Sería lo ideal, ser recibido con una sonrisa en la cara del otro, con un abrazo de esos que ahogan, y transmiten tranquilidad al corazón.. la tranquilidad de sentirse querido, satisfecho, realizado, seguro de uno mismo y de sus acciones, de sus decisiones, de su compromiso.. No es sencillo llegar a ese punto, se necesita un alto grado de concordancia con la otra parte, una conexión, de esas invisibles a los ojos, de esas que son tan fuertes que enceguecen el corazón, y lo hacen inmune a todo tipo de cosas, de sensaciones.
Pero por más inmune que sea, es sabido que todo Goliat tiene su punto débil, esa conexión suele ser fuerte y volatil a la vez, sobre todo cuando uno no es de esas personas que andan por la vida demostrando seguridad y confianza en uno mismo; pocas cosas se pueden comparar al dolor que siente el corazón cuando esa conexión se quiebra, pierde su caparazón, es dañado y queda abierto, como si la herida fuese más grande que uno mismo, como si no fuera a sanar nunca, quedando expuesto en carne viva atravesado por el tajante filo de la duda.

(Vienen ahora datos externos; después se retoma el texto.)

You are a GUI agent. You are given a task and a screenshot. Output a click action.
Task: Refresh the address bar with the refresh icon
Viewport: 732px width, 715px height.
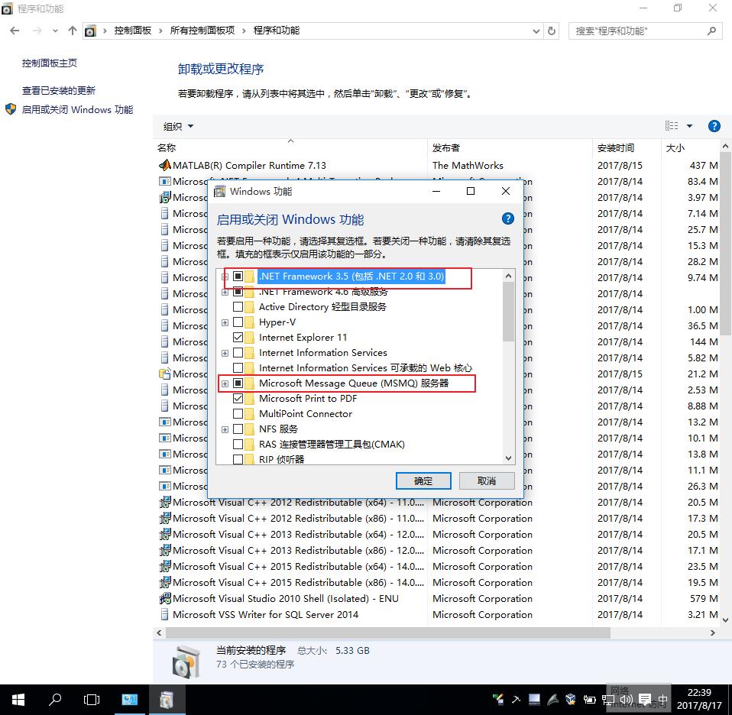point(552,31)
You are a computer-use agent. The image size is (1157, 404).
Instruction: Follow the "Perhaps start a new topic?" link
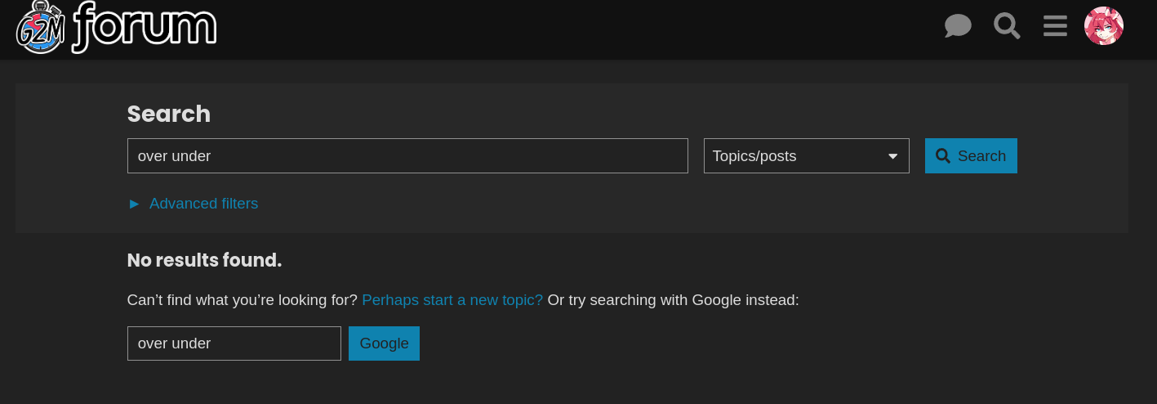click(452, 300)
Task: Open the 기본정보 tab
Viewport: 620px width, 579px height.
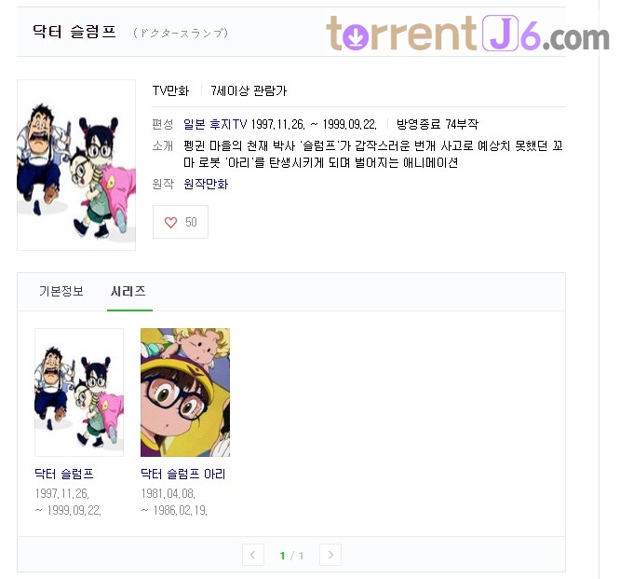Action: pos(61,291)

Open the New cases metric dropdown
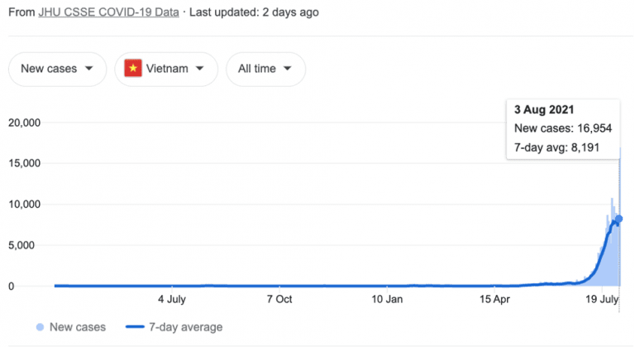click(x=58, y=69)
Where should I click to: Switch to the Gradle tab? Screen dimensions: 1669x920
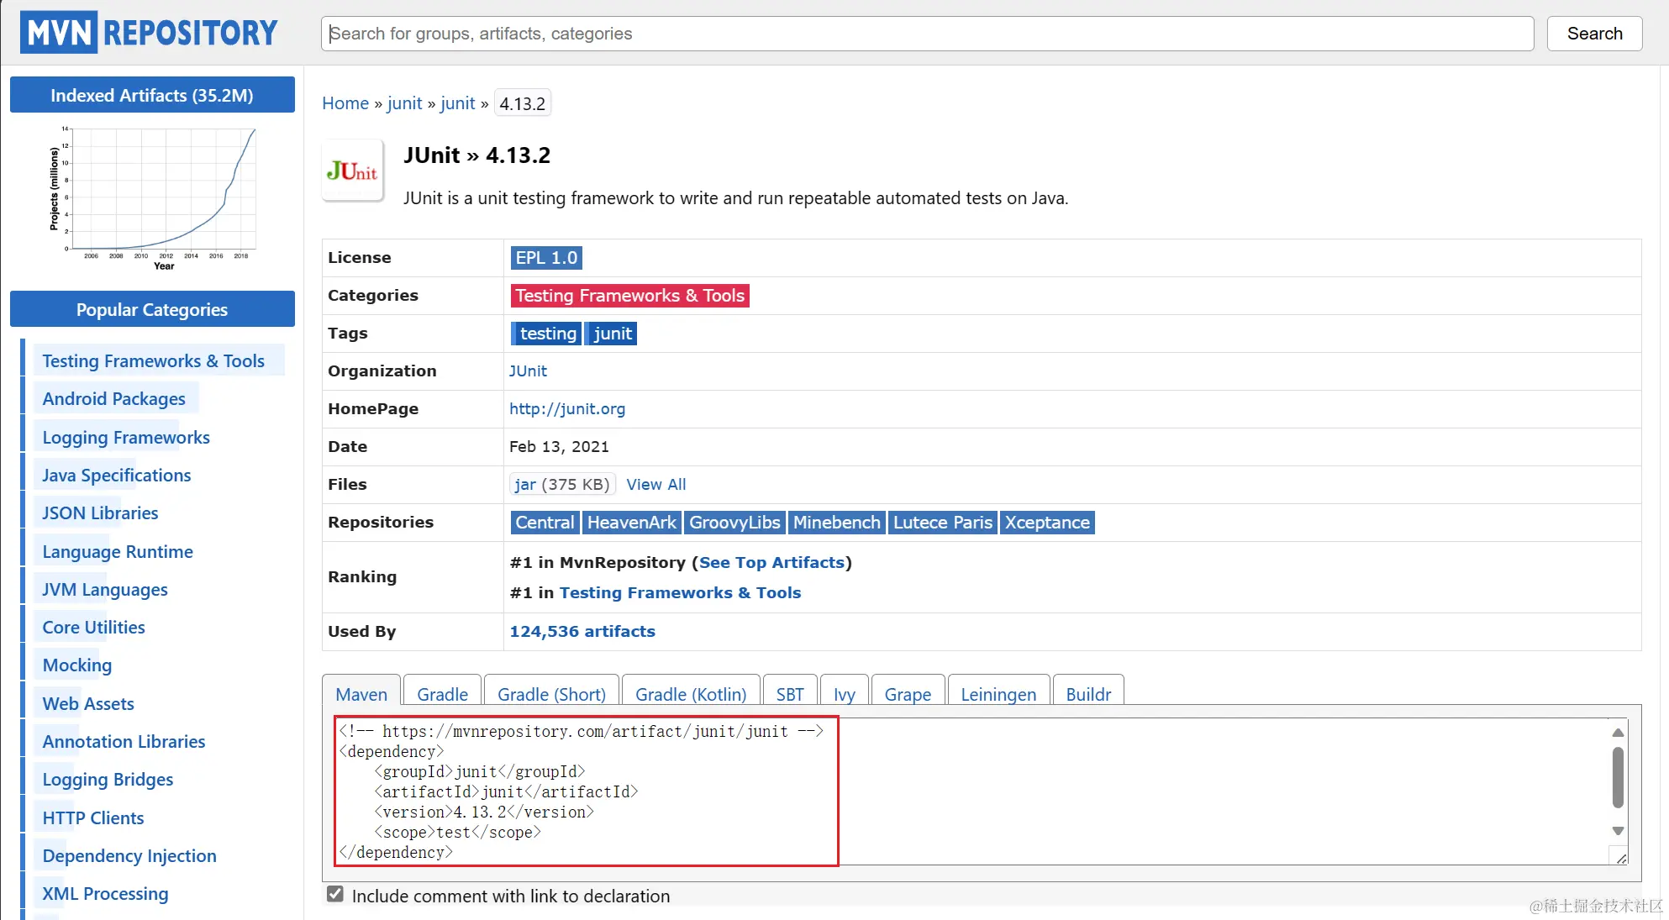tap(442, 694)

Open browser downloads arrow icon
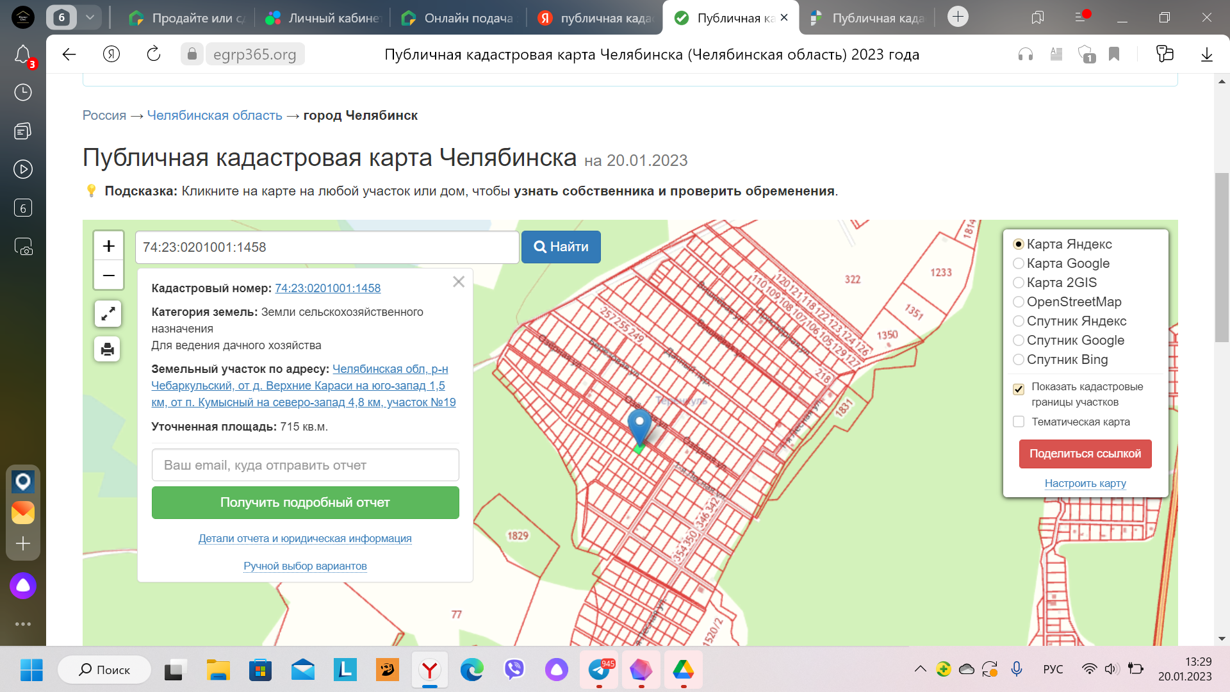tap(1206, 54)
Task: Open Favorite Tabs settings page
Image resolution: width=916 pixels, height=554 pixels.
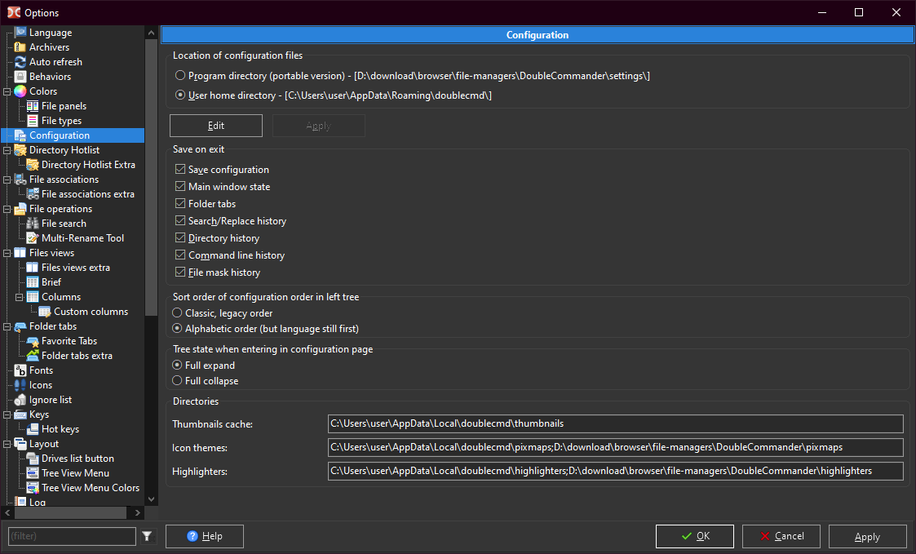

Ese dolor es la contracara del amor, de la entrega, es a lo que nos arriesgamos cuando nos disponemos a amar, es la mancha negra que nunca vemos en aquella paloma blanca tan perfecta que puede ser el amor.. la mancha que ignoramos, que no queremos ver, porque verla significaría aceptar que no encontramos lo ideal, que hay algo que no es perfecto como debería ser el amor, esa mancha tan pequeña es capaz de hacer que nos ahoguemos en ella..
Lamentablemente es cierto, quién ciego está, necesita tener un ciego del otro lado, sino corre el riesgo de amar a un sordo, de aquellos que no valoran ni muestran regocijo ante el esfuerzo del ciego, que es presa del amor, que se enamora del amor, y se abre a la expresión de sus sentimientos, que aveces no ve la mancha, y sin importar las consecuencias se arriesga en busca de un corazón contento, quedando defraudado más de una vez, y con el corazón endurecido hasta nuevo aviso.